2月22日 詩編による説教「まっすぐな人」

浜崎 孝牧師
詩編11編1〜7節
マタイによる福音書5章10〜12節

この詩は、「心のまっすぐな人」でありたいと願っている信仰者の祈りです。「主を、わたしは避けどころとしている」と言い表した信仰の詩人は、 周囲の人々の助言に従って山へ逃れるよりも、秩序が覆っている世に仕えて行く道を選んだのでした。 主ヤーウェを避けどころとするのは現実逃避ではありません。

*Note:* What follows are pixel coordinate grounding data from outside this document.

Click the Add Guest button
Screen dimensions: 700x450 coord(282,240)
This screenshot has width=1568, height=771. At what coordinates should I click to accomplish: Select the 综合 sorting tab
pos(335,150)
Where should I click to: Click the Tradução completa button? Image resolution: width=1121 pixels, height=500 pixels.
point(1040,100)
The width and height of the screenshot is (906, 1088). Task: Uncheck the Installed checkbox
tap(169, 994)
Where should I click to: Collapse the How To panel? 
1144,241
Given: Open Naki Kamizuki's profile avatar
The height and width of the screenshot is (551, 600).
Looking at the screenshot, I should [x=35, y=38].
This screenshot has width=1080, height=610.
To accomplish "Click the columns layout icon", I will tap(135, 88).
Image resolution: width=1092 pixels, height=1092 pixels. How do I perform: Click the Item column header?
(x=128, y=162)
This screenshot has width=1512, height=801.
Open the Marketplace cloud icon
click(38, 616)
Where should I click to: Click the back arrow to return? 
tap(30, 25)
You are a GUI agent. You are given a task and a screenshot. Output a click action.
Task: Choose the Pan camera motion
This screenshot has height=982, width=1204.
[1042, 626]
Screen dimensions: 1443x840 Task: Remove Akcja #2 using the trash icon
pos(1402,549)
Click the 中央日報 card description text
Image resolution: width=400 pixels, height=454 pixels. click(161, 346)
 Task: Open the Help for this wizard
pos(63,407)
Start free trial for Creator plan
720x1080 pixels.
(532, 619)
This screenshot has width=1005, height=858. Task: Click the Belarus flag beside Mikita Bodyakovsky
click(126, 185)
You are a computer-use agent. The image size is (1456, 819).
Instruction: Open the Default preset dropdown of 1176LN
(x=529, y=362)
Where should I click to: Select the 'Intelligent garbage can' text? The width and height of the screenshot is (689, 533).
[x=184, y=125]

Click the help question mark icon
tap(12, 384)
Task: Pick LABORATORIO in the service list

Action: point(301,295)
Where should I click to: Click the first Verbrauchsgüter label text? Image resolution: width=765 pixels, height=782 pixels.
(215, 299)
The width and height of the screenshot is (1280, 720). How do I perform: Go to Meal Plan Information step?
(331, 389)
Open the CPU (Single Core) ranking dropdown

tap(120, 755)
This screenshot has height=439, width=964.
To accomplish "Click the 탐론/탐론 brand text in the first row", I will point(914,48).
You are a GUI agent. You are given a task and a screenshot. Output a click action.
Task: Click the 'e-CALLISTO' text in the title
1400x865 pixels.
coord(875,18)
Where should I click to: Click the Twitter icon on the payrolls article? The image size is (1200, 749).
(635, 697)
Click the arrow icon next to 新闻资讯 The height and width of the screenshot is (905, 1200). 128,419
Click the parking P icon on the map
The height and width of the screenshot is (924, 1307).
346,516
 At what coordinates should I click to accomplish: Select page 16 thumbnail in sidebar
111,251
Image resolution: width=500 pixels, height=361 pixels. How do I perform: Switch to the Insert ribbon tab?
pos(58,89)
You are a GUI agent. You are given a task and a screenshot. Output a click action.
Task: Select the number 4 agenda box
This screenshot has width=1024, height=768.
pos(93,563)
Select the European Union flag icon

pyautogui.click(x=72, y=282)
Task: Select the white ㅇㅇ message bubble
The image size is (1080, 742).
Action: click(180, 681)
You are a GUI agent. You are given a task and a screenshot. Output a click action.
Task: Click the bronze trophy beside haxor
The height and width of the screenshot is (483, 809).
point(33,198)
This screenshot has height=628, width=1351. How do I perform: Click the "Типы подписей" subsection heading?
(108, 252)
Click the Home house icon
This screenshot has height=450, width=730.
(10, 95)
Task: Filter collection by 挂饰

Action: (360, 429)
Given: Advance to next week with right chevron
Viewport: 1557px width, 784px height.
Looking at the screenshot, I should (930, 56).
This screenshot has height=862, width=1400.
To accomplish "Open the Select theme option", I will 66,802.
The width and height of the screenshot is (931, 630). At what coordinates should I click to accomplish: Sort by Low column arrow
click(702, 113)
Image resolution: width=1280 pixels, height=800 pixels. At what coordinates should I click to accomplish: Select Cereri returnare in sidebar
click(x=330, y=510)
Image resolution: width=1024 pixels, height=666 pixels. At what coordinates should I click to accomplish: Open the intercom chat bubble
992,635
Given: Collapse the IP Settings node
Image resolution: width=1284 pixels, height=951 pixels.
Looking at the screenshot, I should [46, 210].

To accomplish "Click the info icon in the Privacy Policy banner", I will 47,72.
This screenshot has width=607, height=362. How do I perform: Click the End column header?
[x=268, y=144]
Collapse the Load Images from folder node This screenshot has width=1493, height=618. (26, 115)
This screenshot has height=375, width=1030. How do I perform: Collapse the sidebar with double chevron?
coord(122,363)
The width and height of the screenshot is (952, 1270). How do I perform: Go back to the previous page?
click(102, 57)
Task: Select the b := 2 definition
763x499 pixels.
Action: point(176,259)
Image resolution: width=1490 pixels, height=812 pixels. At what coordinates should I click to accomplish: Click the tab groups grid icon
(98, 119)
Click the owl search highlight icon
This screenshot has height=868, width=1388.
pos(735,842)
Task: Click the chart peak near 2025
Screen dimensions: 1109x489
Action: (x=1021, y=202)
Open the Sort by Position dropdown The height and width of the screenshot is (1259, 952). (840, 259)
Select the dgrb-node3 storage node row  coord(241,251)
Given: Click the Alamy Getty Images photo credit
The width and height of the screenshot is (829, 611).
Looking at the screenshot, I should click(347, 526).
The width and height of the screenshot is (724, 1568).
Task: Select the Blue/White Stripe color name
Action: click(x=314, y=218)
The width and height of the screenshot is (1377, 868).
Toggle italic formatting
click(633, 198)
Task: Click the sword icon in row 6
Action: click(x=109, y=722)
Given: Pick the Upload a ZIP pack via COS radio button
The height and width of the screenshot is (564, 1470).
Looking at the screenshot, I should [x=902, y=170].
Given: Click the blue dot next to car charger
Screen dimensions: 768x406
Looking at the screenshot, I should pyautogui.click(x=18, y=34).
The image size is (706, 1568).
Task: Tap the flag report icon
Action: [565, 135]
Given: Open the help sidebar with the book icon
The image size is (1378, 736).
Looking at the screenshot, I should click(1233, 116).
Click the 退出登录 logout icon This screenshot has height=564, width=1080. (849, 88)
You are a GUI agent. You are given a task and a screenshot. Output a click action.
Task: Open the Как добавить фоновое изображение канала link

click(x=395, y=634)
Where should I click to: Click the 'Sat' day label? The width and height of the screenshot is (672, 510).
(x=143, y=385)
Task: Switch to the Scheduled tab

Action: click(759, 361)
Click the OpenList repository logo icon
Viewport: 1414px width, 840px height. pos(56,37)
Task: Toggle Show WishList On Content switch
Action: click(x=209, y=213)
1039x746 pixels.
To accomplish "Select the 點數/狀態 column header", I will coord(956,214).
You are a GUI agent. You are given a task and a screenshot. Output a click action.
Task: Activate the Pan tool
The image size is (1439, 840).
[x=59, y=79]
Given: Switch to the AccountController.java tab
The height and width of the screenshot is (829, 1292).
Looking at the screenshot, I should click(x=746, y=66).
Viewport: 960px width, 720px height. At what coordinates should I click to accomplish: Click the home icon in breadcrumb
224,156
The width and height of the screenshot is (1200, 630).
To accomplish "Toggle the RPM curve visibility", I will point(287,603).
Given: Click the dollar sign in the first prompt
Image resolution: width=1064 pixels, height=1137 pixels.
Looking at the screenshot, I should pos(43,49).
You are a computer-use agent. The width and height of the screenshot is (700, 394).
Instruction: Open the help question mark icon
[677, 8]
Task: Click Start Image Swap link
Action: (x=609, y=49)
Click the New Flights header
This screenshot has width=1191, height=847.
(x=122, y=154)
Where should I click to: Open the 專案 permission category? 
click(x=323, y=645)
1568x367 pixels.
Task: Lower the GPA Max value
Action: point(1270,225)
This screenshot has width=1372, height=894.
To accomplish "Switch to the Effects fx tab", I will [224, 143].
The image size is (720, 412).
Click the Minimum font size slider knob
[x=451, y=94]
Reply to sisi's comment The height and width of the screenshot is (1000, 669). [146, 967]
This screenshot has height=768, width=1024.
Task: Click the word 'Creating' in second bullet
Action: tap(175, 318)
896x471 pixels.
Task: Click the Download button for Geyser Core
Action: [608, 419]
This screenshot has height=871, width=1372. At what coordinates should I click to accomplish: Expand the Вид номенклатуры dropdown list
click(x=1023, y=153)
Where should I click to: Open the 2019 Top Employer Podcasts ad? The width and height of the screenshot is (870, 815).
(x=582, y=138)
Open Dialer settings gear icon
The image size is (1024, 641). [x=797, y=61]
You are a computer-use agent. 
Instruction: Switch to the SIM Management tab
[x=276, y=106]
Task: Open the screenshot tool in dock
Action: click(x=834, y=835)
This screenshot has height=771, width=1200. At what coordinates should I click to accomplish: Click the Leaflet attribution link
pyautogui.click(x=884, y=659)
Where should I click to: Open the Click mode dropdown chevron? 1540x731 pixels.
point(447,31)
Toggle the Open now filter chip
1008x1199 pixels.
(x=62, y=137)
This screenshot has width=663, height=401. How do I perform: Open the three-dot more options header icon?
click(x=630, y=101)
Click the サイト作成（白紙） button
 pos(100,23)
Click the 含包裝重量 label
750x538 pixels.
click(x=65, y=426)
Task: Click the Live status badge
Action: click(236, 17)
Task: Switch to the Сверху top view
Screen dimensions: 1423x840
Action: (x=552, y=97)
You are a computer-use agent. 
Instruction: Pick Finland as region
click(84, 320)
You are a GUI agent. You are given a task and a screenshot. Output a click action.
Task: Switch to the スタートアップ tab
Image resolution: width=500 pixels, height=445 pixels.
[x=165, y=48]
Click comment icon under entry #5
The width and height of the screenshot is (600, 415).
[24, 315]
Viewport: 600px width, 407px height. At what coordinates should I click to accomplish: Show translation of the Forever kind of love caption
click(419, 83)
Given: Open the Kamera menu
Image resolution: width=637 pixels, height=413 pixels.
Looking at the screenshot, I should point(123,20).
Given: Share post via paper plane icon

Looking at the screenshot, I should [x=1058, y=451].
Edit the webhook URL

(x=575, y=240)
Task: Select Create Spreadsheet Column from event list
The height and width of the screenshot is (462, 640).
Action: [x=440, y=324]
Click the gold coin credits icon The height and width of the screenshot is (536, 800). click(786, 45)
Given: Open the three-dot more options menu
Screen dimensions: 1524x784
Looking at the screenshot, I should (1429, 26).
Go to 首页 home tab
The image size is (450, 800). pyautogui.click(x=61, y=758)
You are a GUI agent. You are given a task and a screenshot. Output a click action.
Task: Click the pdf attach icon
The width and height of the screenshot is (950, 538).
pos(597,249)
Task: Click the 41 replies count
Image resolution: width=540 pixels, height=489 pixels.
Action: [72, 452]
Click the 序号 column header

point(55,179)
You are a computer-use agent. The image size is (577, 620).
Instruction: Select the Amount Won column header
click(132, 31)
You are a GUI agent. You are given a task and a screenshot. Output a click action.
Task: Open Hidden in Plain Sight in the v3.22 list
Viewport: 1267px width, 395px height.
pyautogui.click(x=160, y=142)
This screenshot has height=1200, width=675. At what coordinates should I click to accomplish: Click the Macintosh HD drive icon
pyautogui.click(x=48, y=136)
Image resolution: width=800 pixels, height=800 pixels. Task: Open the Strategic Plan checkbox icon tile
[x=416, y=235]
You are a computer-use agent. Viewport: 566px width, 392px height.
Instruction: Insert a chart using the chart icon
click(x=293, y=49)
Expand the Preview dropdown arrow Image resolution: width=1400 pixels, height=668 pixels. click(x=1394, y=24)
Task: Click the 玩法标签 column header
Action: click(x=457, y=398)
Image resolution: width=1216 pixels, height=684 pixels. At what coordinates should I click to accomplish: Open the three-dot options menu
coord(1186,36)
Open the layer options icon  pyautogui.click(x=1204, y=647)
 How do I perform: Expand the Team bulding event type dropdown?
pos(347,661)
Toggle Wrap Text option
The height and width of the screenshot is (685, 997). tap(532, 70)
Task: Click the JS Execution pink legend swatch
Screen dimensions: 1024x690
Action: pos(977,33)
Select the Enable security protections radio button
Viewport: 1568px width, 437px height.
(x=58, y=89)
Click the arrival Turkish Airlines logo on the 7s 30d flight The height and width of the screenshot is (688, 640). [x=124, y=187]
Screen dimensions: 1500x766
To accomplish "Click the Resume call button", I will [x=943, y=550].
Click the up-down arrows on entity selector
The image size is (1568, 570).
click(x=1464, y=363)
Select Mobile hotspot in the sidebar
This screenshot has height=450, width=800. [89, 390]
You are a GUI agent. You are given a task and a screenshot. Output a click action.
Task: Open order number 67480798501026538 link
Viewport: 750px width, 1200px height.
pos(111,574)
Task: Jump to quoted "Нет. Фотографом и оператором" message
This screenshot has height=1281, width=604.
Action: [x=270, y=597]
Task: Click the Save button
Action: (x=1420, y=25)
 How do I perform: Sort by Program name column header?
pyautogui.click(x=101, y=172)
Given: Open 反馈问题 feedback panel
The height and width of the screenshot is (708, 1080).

なぜなら、主は秩序が覆っているこの世に愛の十字架を立て、 麗しい秩序の回復につとめてくださったあの神さまだからです。それにしても、詩人の行為は、身の危険をも恐れない勇気あるものでした。 それは、主ヤーウェを信頼することにおいて「心のまっすぐな人」だった詩人であればこそ祝福された恵みです。 「主は正しくいまし、恵みの業を愛し/御顔を心のまっすぐな人に向けてくださる」と賛美されていますね。 「心のまっすぐな人を救う方(主なる神)」(7章11節)は誘惑に気づかせ、 人間らしい歩みを選ぶ勇気を与えようとしてそのお顔を「心のまっすぐな人に向けて」いらっしゃるのです。

私どもは、「主に従う人に何ができようか」という不信仰な問いを、まっすぐな心の想いに変えたいものです。このひっくり返った社会を愛し、美しい秩序を回復するために……。